---- SELECTED EXCERPT

The Great Stagnation = Selling Opportunity

By March 21, 2011E-Rep

It’s tough out there.  Yeah, the economy seems to be recovering a bit, but it’s still pretty ugly.  Seems like a lot of the folks I interact with feel like this is the “new normal” and that the economy will continue to stumble along for years and years.

There are also a growing number of economists who agree.  In their circles, they talk about “The Great Stagnation.”  While innovation is still with us, they say, it’s innovation applied in a radically different sort of way.  They say we’ve already picked the low-hanging fruit in terms of applying technology, and now need to work a lot smarter to squeeze any more productivity and profit out of it.

They’re very insistent about using the word “smarter.”  The phrase “work harder” doesn’t seem to get mentioned at all.  They assume everybody is already doing that, I guess.  In fact, their key premise is that, unlike innovations of the past, the value of today’s innovations can only be realized by people toward the upper end of the cognitive skills and intelligence scales.  (There’s sure as hell nothing politically correct about this particular cadre of economists!)

Think about it…  Virtually anybody can boil the water to kill bacteria; or use chemical fertilizers to increase crop yield; or get on an airplane to get to city X; or use the telephone, or drive a car; or turn on a TV…  In terms of energy, virtually everybody (excepting the populations of developing nations) continuously derives value from electricity all day, every day.  Continuing with the free-of-political-correctness theme, any knucklehead can effectively and productively use and derive substantial value from these older technologies.

The internet is our current big, new innovation.  And boy is it BIG!  However… Walk around your office.  Count the people who have detailed, intimate knowledge about how to use the internet in all its glory to drive business efficiency and effectiveness.  You’ll find that most of the truly legitimate business-people are pretty much techno-dolts, and the geeky internet whizes are business morons.  Compare the % who have mastered both to the % that drove their car to work. Yikes! Case closed!  We really have already picked the low-hanging fruit!

--------
---- STORED DATA

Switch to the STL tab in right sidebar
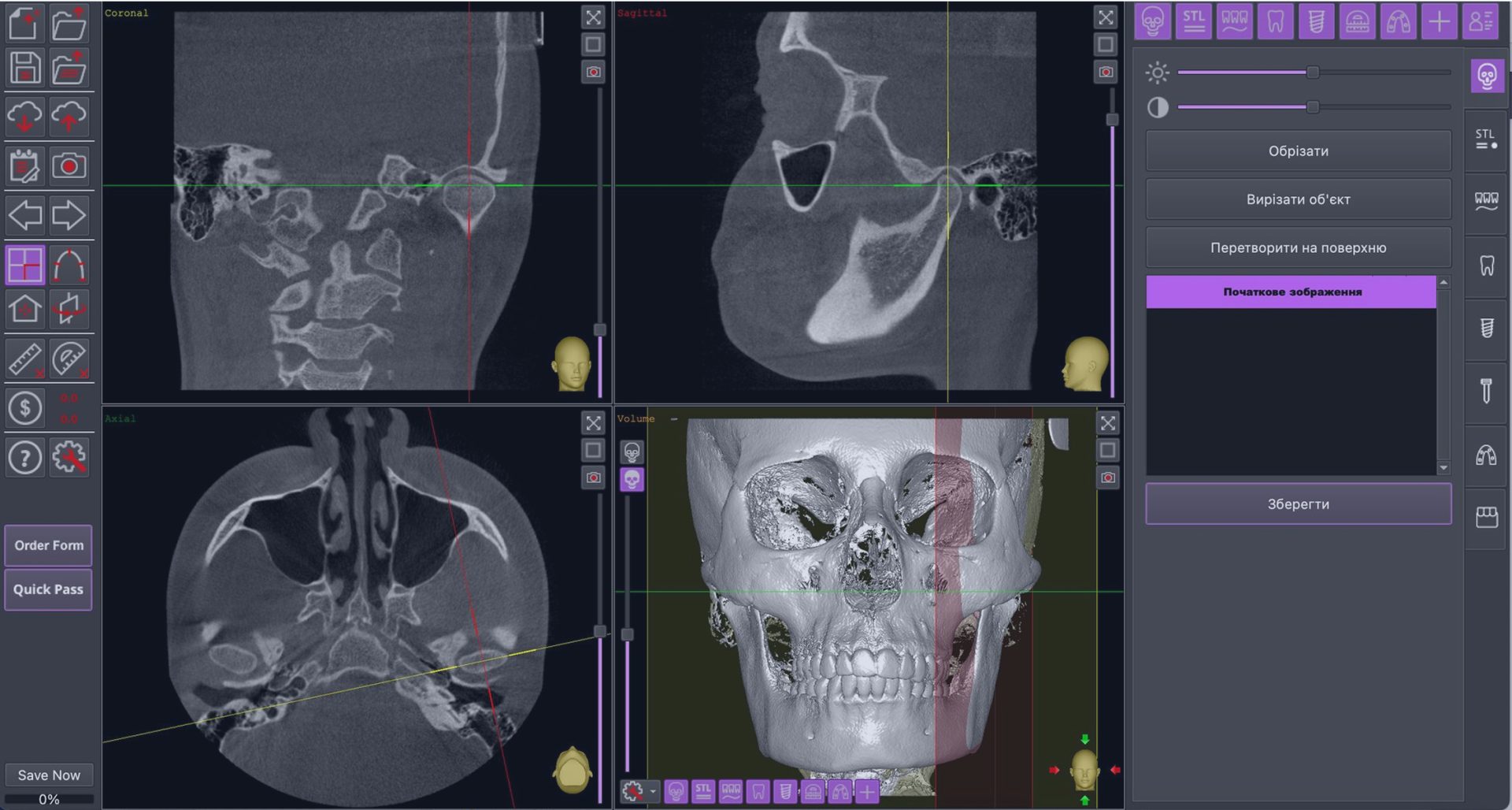The height and width of the screenshot is (810, 1512). point(1486,139)
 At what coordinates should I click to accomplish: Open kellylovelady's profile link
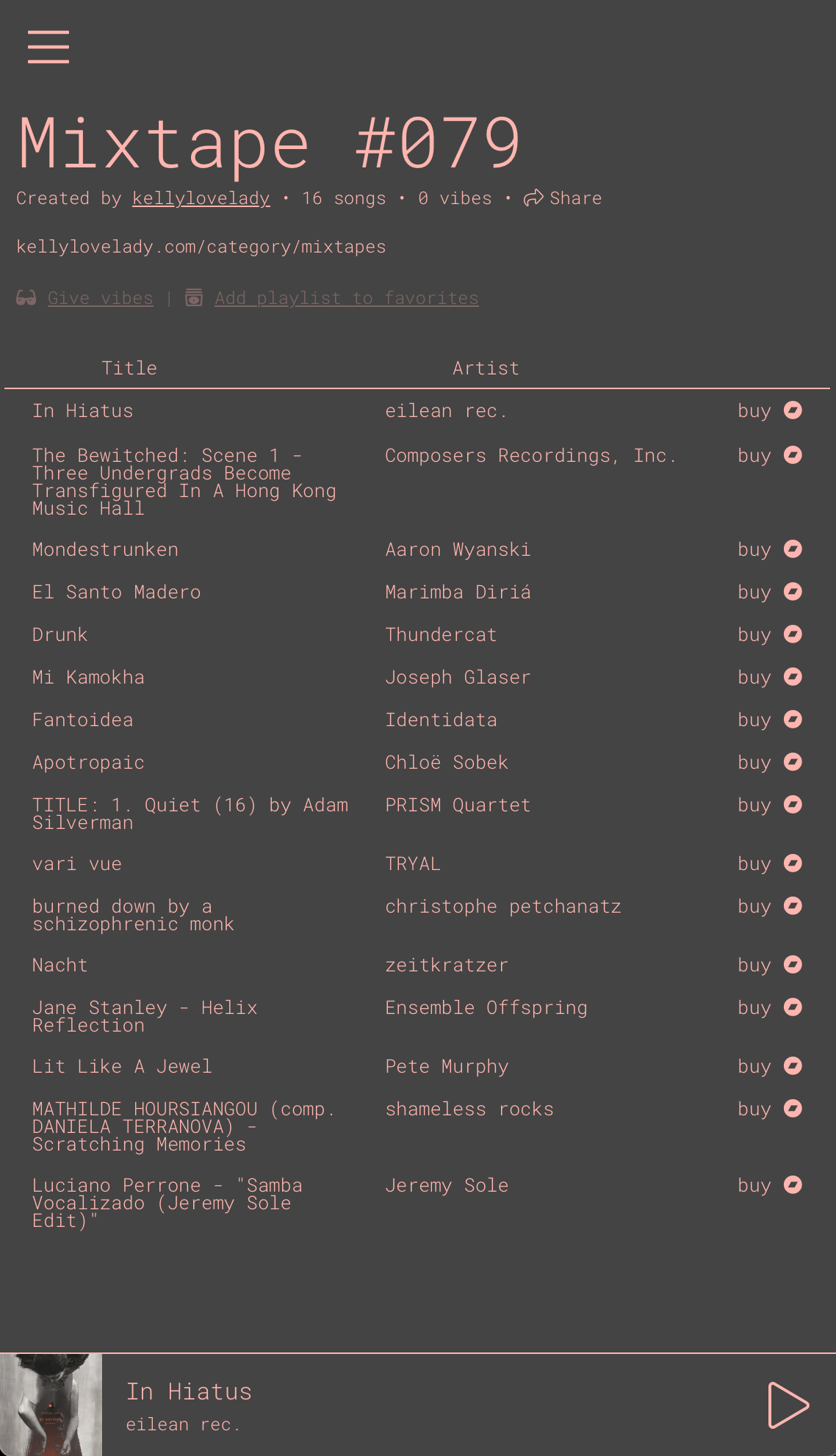[x=201, y=198]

--------

◆ **REQUIRED ACTION 1**: In the post on the Great Stagnation, take the stretch from "The Great Stagnation = Selling" through "years and years." and rewrite it with "economy" changed to "job market".
◆ **REQUIRED ACTION 2**: Summarize the post on the Great Stagnation in two sentences.
◆ **REQUIRED ACTION 3**: Continue the post on the Great Stagnation from the point where it stops.
The listing above has nothing to do with the post on the Great Stagnation.

◆ **EXERCISE ANSWER 1**:
The Great Stagnation = Selling Opportunity

By March 21, 2011E-Rep

It’s tough out there.  Yeah, the job market seems to be recovering a bit, but it’s still pretty ugly.  Seems like a lot of the folks I interact with feel like this is the “new normal” and that the job market will continue to stumble along for years and years.

◆ **EXERCISE ANSWER 2**: Many people see today's weak economy as a "new normal," and a growing number of economists call this "The Great Stagnation," arguing that the low-hanging fruit of technology has been picked and that further productivity must come from working smarter. Their premise is that, unlike older technologies such as cars, telephones and electricity that almost anyone can use, today's innovations like the internet pay off only for people toward the upper end of the cognitive skills scale, and few people have mastered both business and the internet.

◆ **EXERCISE ANSWER 3**:
Extremely few of the really good business people (& sales people) are also truly internet/web-site/blog/social-media/podcast/etc. savvy.

So what on earth does all this imply for we sales professionals and managers?  A robust answer to that question doesn’t exist just yet, but two things are abundantly clear:

  1. There are massive implications connected to the question.
  2. While relationships, and “people buy from people they like” will remain extremely important, less than exceptional use of web technologies to sell will be a large and rapidly growing competitive disadvantage.

Conversely, those already aggressively developing and deploying an e-Rep presence will realize a large and rapidly growing competitive advantage.

Certainly a lot more research and cogitating on all this is required.  Ignore the issue at your own peril, however.  Read The Great Stagnation: How America Ate All The Low-Hanging Fruit of Modern History,Got Sick, and Will (Eventually) Feel Better, by Tyler Cowen.  Listen to and read this interview.

Think About It…

…and then tell me what you think we should do.

Join the discussion 2 Comments

  • Mark Howe says:

    I believe in this current economic situation it is extremely important to create conversation and interaction with prospects and current customer. Somebody will always be able to do it cheaper or faster. You can use the value of relationships and understanding to connect directly to their business. Collaborating will give you a competitive edge.